Follow-up and outcome
The patient did not experience any significant adverse effects apart from mild knee joint pain for which he was prescribed calcium supplements. A gradual reduction in vestibular obliteration was noted approximately 4 months after the initiation of therapy. The patient has been followed up for up to 2 years, and no signs of recurrence were noted.
TIMELINE OF HISTORY
DISCUSSION
TB of the maxillary sinus may resemble several pathologies such as sarcoidosis, Wegener’s granulomatosis, rhinosclerosis, fungal infections, malignancies, or odontogenic infections.
The most common initial sign of maxillary sinus TB is a fluctuant swelling noted on the midface known as pot’s puffy tumor.[4] Rhinorrhea, postnasal drip, and nasal obstruction may also appear. As the disease progresses, cervical lymphadenopathy and epistaxis may appear.[5] With the exception of vestibular obliteration with regard to 16, none of the above-mentioned signs and symptoms were noted in the present case.
The following forms of paranasal sinus tuberculosis have been delineated:
- Mucosal involvement with polyp formation.
- Bony involvement with fistula, and nasal discharge.
- Bony involvement with mucosal hyperplasia and tuberculoma.[5]
The second form of sinonasal tuberculosis was detected in the present case. However, there was no fistula formation.
Typically, TB is diagnosed on the basis of clinical symptoms and a plethora of investigations. Although histopathological findings may be diagnostic, approximately 7.8% of specimens stain positively for AFB. PCR-TB test is highly sensitive as the detection of a single bacterium in a given specimen is possible. The Gene Xpert MTB/RIF may diagnose tuberculosis in less than two hours with a sensitivity of 89% and a specificity of 67%.
Although the histological findings in the present case suggested a granulomatous lesion, the presence of acid-fast bacilli could not be established. Hence, it was decided to perform advanced diagnostic tests namely Gene Xpert and PCR-TB as TB is the most common granulomatous condition, observed in the Indian population. These tests confirmed the presence of tuberculosis.

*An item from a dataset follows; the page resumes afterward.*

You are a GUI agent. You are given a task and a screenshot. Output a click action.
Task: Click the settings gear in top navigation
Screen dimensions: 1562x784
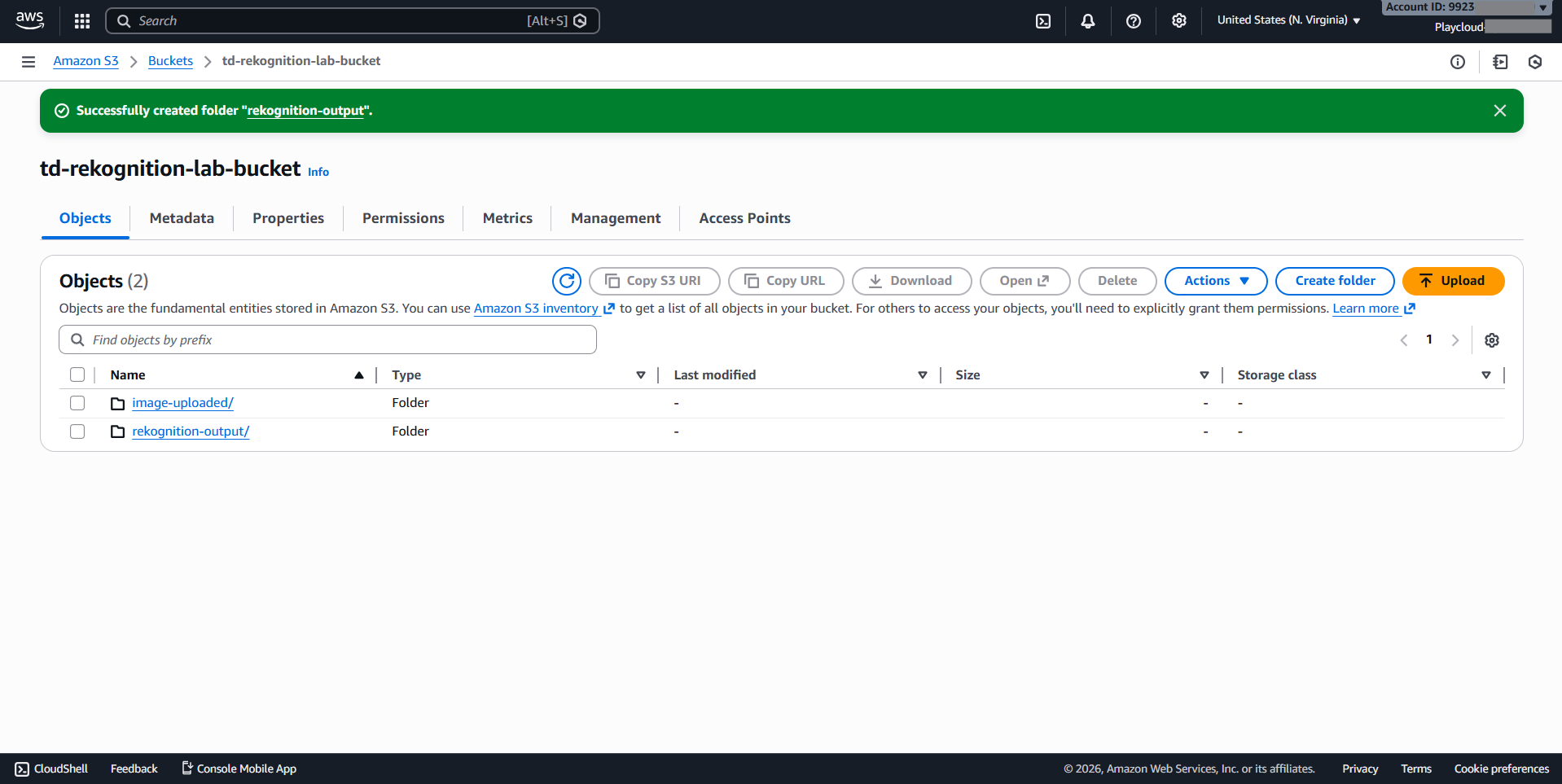(1179, 21)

The primary modality of treatment for paranasal sinus tuberculosis is anti tuberculosis therapy, and surgery may be required in severe forms. Prognosis is dependent on the magnitude of tissues affected and timely initiation of suitable antitubercular therapy.
CONCLUSION
In the present case, PCR/Gene Xpert confirmed the diagnosis emphasizing the importance of advanced diagnostic aids in the identification of TB. Pathologies affecting the maxillary sinus may initially present in the oral cavity due to its close contiguity with the sinus. Therefore, a dentist should possess adequate knowledge of the clinical manifestations of tuberculosis in the maxillofacial region.
Patient perspective
I am thankful for the doctors’ swift identification of my condition.
Declaration of patient consent
The patient’s consent has been obtained for the usage of his records for publication. He has been assured of total confidentiality of the data published.
Financial support and sponsorship
Nil.
Conflicts of interest
There are no conflicts of interest.
REFERENCES
1. Kar IB, Panda SN, Mishra N, Kar R, Singh AK. Resurgence of tuberculosis:A rare case of primary orbitomaxillary tuberculoma. Oral Surg Oral Med Oral Pathol Oral Radiol 2013;116:27–31.
2. Gleitsmann JW. Tuberculosis of the accessory sinuses of the nose. Laryngoscope 1907;17:445–50.
3. Jain MR, Chundawat HS, Batra V. Tuberculosis of the maxillary antrum and of the orbit. Indian J Ophthalmol 1979;27:18–20.
4. Jain P, Jain I. Oral manifestations of tuberculosis:A step towards early diagnosis. J Clin Diagn Res 2014;8:18–21.
5. Shukla GK, Dayal D, Chabra DK. Tuberculosis of maxillary sinus. J Laryngol Otol 1972;86:747–54.